Public API stability is critical — recursive interfaces are sticky and break implementers.
The audience is junior and the abstraction obscures the code.
Reflection is unavoidable anyway — recursive bounds will not help.

A short rule: recursive constraints are for reusable libraries with type-preserving operations, not for one-off application code.

Cleaner-code optimizations¶

Performance is one axis. Code clarity is another. Recursive constraints shine for cleanliness when:

1. Eliminating type assertions¶

Before:

ys := DupAll(xs) // []Cloner
y0 := ys[0].(User)
y0.Send()

After:

ys := DupAll(xs) // []User
ys[0].Send()

2. Eliminating boxing¶

Before: every element wrapped into a Cloner interface header. After: elements stay as their concrete type.

Before: one helper per builder type. After: one generic helper for any builder satisfying Stepper[B].

4. Compile-time enforcement¶

Recursive constraints catch wrong return types at compile time. A Clone that returns interface{} instead of T is a compile error, not a runtime bug.

Summary¶

Recursive type constraints have no inherent runtime cost beyond what any generic incurs. The cost profile is:

Big win vs interface-returning-interface — boxing and dispatch eliminated.
Tied with hand-written when stenciled for a single concrete type.
Slight loss vs hand-written for diverse pointer-shaped types (dictionary lookups).

Optimizing with recursive constraints in mind:

Use them when the concrete type genuinely must survive.
Profile before assuming a slowdown — most cases are within a few percent of hand-written.
Devirtualisation kicks in for single-site, single-type call patterns.
Watch for escape-analysis surprises — go build -gcflags="-m" reveals them.
Replace with codegen or specialisation only if benchmarks justify it.

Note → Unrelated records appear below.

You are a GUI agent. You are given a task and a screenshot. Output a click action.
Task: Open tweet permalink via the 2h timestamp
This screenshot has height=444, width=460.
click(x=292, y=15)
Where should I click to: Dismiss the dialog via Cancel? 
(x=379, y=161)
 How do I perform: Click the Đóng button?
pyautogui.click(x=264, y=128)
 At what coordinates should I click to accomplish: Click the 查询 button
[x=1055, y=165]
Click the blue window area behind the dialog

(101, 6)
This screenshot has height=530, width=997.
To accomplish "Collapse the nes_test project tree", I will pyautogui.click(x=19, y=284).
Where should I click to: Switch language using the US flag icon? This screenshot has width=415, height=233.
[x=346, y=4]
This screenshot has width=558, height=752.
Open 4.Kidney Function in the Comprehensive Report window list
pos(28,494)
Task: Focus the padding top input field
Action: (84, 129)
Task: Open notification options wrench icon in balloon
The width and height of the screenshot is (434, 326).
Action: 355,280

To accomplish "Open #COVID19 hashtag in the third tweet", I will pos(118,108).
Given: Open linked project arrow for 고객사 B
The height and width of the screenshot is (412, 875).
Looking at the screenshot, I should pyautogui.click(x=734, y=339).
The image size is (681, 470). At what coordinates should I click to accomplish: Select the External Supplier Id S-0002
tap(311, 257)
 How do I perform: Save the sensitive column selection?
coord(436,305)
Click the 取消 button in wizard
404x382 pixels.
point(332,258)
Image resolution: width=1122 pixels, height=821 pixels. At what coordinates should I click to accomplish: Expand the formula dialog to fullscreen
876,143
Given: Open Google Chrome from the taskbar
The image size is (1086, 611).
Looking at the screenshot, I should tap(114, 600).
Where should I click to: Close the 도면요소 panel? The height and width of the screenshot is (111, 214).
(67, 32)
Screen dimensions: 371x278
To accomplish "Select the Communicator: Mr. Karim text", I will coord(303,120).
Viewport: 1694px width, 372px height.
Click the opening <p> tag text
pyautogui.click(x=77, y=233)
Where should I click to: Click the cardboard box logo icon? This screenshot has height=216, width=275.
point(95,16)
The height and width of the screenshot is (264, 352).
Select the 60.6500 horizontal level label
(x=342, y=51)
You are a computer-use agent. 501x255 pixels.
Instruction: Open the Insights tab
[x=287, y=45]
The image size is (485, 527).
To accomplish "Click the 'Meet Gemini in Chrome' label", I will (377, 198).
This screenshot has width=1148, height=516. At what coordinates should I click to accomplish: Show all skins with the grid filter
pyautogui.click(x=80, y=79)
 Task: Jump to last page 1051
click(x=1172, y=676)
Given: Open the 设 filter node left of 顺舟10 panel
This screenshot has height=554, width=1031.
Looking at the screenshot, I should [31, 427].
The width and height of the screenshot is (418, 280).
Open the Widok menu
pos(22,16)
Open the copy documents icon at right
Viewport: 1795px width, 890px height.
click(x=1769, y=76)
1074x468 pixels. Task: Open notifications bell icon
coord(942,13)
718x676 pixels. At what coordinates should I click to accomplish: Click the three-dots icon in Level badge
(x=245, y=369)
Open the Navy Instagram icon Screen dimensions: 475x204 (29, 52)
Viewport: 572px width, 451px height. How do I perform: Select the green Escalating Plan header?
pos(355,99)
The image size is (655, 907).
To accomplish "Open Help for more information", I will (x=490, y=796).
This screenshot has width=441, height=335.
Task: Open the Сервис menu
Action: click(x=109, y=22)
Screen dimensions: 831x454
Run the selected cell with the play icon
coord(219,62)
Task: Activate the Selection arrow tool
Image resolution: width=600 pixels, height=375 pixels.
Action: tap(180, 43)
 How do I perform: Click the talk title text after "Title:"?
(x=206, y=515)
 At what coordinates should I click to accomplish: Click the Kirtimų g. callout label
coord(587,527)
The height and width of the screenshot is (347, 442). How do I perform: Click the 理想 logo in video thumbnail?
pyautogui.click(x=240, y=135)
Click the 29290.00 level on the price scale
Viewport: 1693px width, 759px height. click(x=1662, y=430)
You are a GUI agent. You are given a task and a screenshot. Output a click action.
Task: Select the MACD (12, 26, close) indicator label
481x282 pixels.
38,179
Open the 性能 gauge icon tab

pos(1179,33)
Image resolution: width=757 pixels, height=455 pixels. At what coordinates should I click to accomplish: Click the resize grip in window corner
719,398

Cleanliness benefits often dwarf raw-speed concerns. Eliminating type assertions, removing boxing, and enforcing return types at compile time make code shorter and safer. The biggest "why" answer for recursive constraints is rarely raw nanoseconds — it is fewer assertions, less manual type management, more compile-time safety. Performance is a bonus.